(Stored records)

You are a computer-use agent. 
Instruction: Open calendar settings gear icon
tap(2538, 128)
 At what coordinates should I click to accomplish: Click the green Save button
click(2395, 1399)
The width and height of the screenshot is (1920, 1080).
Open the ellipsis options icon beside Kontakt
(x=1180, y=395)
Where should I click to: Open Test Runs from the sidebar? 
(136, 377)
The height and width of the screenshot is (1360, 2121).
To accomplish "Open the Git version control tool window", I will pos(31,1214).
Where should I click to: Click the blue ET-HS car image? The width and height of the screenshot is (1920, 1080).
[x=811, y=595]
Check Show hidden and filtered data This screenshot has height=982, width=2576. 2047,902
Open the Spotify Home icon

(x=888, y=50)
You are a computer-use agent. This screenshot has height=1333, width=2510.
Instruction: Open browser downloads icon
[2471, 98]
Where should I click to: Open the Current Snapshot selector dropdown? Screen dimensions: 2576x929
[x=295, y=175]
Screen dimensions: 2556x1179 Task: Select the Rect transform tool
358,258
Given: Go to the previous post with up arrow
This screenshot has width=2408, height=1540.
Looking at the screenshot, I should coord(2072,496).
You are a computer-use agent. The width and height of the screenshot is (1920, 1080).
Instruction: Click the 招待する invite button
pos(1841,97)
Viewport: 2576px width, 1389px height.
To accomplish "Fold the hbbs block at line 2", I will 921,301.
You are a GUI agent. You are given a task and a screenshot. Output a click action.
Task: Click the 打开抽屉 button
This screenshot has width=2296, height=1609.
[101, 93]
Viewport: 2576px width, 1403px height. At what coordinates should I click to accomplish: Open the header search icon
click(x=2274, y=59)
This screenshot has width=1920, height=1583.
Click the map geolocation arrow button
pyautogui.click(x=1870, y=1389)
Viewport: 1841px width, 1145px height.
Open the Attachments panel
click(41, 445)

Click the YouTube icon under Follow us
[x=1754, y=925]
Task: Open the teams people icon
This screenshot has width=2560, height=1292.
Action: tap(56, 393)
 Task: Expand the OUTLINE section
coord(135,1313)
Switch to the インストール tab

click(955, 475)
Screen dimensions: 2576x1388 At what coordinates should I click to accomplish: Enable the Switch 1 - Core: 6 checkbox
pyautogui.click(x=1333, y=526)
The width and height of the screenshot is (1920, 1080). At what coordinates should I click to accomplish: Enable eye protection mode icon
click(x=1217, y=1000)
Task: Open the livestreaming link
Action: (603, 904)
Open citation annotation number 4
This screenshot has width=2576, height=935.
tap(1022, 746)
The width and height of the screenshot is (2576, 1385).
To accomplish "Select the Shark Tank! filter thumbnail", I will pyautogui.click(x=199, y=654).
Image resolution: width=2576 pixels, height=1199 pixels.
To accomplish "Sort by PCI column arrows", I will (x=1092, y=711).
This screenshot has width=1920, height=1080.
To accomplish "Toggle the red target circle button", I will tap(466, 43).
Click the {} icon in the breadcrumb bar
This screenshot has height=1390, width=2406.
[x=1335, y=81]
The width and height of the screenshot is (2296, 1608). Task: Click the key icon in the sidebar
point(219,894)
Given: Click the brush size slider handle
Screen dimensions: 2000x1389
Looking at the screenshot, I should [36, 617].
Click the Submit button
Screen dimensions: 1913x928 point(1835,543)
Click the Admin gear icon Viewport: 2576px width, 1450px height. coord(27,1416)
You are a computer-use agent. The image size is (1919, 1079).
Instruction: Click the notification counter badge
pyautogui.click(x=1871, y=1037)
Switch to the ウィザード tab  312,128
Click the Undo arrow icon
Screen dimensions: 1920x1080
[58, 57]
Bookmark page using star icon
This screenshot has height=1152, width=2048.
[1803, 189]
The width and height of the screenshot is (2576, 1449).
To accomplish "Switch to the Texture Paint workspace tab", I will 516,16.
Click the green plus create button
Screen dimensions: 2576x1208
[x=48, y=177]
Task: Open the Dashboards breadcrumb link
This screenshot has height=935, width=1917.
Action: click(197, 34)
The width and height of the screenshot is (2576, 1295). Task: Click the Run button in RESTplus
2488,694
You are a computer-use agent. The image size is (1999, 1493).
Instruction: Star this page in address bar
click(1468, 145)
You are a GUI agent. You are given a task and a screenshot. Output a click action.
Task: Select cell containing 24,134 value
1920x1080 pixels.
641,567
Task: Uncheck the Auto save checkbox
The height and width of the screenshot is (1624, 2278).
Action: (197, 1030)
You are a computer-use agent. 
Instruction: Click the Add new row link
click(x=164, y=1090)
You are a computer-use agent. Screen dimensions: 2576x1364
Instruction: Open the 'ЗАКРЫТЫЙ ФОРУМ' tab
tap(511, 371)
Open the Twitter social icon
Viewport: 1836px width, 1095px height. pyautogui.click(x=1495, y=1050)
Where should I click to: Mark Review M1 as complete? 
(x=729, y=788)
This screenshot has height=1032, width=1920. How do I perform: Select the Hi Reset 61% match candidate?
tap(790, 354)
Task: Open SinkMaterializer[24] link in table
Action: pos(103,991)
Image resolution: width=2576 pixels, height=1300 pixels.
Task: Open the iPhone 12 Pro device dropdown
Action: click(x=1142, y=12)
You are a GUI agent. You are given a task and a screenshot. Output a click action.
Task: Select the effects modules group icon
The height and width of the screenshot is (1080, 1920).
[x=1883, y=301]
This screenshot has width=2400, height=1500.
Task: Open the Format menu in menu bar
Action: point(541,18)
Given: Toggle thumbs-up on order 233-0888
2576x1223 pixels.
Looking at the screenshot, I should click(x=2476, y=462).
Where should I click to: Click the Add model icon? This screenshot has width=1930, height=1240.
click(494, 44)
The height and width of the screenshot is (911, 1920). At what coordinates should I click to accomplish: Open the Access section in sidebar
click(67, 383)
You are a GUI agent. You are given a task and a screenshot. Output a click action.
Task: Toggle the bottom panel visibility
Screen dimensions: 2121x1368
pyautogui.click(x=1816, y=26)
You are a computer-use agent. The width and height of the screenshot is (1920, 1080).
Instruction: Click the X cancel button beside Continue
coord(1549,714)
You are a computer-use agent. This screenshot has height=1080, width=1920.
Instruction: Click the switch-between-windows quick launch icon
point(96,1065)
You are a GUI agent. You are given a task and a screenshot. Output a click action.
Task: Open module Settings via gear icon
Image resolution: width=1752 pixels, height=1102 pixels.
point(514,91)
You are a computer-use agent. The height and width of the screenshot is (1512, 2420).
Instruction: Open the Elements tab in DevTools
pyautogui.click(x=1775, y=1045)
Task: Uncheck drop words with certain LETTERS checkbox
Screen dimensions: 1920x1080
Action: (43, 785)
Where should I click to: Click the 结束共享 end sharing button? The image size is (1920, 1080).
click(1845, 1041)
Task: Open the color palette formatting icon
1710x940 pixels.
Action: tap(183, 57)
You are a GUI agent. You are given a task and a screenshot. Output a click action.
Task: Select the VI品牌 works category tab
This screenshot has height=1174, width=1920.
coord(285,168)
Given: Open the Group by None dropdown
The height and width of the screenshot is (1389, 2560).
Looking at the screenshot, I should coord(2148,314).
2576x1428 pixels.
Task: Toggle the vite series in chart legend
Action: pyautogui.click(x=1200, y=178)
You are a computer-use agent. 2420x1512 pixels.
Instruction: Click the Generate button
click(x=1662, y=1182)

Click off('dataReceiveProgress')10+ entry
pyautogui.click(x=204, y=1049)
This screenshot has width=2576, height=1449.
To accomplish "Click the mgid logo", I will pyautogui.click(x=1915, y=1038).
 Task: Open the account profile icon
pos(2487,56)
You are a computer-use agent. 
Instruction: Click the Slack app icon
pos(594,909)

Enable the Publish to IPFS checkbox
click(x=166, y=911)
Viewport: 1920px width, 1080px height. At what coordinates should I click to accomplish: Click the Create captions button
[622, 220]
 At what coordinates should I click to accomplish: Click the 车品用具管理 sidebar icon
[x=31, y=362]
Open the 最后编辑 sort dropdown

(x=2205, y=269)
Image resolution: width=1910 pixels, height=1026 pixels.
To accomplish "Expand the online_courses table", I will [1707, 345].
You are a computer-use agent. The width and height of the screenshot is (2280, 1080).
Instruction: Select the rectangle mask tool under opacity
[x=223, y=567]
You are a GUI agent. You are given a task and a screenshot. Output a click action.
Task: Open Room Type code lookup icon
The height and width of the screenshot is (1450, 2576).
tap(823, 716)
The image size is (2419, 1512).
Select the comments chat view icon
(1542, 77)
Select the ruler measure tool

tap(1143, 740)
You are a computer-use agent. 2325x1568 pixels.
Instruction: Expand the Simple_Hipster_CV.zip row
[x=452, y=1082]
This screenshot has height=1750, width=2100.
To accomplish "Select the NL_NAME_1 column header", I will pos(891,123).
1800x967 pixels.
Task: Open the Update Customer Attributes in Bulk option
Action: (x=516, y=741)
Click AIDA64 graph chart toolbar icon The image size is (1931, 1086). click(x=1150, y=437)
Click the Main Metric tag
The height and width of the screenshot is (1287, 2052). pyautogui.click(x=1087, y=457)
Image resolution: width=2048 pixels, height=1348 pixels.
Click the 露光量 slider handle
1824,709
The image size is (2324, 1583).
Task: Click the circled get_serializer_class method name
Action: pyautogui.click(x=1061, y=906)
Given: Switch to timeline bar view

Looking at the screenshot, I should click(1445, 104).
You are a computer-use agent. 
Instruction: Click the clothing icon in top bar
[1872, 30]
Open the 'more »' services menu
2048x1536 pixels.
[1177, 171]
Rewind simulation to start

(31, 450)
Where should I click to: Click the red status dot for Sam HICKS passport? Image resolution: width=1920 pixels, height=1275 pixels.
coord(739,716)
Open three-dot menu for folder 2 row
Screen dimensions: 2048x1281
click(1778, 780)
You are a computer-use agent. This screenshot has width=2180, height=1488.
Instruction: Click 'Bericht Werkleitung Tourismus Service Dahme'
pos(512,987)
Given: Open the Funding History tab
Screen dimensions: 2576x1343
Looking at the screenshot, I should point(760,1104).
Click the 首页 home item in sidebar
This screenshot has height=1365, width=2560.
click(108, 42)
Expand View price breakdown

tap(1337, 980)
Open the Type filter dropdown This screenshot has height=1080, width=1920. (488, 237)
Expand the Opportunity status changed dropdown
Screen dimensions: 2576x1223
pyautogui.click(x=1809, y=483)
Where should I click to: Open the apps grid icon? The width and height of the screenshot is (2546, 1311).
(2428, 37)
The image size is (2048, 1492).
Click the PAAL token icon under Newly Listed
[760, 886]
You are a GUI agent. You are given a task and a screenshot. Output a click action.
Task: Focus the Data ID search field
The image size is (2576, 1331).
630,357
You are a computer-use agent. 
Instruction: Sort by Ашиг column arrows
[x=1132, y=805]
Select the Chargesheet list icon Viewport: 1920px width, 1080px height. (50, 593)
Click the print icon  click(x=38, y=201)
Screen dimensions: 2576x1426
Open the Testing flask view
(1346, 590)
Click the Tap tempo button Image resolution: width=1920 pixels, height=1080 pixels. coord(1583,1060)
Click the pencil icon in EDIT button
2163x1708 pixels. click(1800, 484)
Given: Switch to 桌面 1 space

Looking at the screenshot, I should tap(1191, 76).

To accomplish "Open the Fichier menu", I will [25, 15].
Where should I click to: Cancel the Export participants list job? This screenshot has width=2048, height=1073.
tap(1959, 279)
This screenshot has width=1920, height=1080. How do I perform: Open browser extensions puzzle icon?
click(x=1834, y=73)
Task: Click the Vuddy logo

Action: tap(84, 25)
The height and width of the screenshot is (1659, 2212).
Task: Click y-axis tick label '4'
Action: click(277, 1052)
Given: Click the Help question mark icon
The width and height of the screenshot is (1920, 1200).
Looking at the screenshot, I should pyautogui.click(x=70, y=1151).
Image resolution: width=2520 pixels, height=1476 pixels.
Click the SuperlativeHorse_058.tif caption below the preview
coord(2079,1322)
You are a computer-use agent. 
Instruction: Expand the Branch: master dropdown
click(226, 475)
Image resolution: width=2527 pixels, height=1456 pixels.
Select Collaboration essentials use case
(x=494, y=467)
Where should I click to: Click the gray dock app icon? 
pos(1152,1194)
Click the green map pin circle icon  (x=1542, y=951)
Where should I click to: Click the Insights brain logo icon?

• **PROBLEM DETAILS**:
Once you find the line with "Viewport: 2576px width, 1403px" above, print it and every line after it up to and including the line with "You are a computer-use agent. The image size is (1919, 1079).", exactly as written and nothing else.

• **RESULT OF THE EXERCISE**:
Viewport: 2576px width, 1403px height. At what coordinates should I click to accomplish: Open the header search icon
click(x=2274, y=59)
This screenshot has width=1920, height=1583.
Click the map geolocation arrow button
pyautogui.click(x=1870, y=1389)
Viewport: 1841px width, 1145px height.
Open the Attachments panel
click(41, 445)

Click the YouTube icon under Follow us
[x=1754, y=925]
Task: Open the teams people icon
This screenshot has width=2560, height=1292.
Action: tap(56, 393)
 Task: Expand the OUTLINE section
coord(135,1313)
Switch to the インストール tab

click(955, 475)
Screen dimensions: 2576x1388 At what coordinates should I click to accomplish: Enable the Switch 1 - Core: 6 checkbox
pyautogui.click(x=1333, y=526)
The width and height of the screenshot is (1920, 1080). At what coordinates should I click to accomplish: Enable eye protection mode icon
click(x=1217, y=1000)
Task: Open the livestreaming link
Action: (603, 904)
Open citation annotation number 4
This screenshot has width=2576, height=935.
tap(1022, 746)
The width and height of the screenshot is (2576, 1385).
To accomplish "Select the Shark Tank! filter thumbnail", I will pyautogui.click(x=199, y=654).
Image resolution: width=2576 pixels, height=1199 pixels.
To accomplish "Sort by PCI column arrows", I will (x=1092, y=711).
This screenshot has width=1920, height=1080.
To accomplish "Toggle the red target circle button", I will tap(466, 43).
Click the {} icon in the breadcrumb bar
This screenshot has height=1390, width=2406.
[x=1335, y=81]
The width and height of the screenshot is (2296, 1608). Task: Click the key icon in the sidebar
point(219,894)
Given: Click the brush size slider handle
Screen dimensions: 2000x1389
Looking at the screenshot, I should [36, 617].
Click the Submit button
Screen dimensions: 1913x928 point(1835,543)
Click the Admin gear icon Viewport: 2576px width, 1450px height. coord(27,1416)
You are a computer-use agent. The image size is (1919, 1079).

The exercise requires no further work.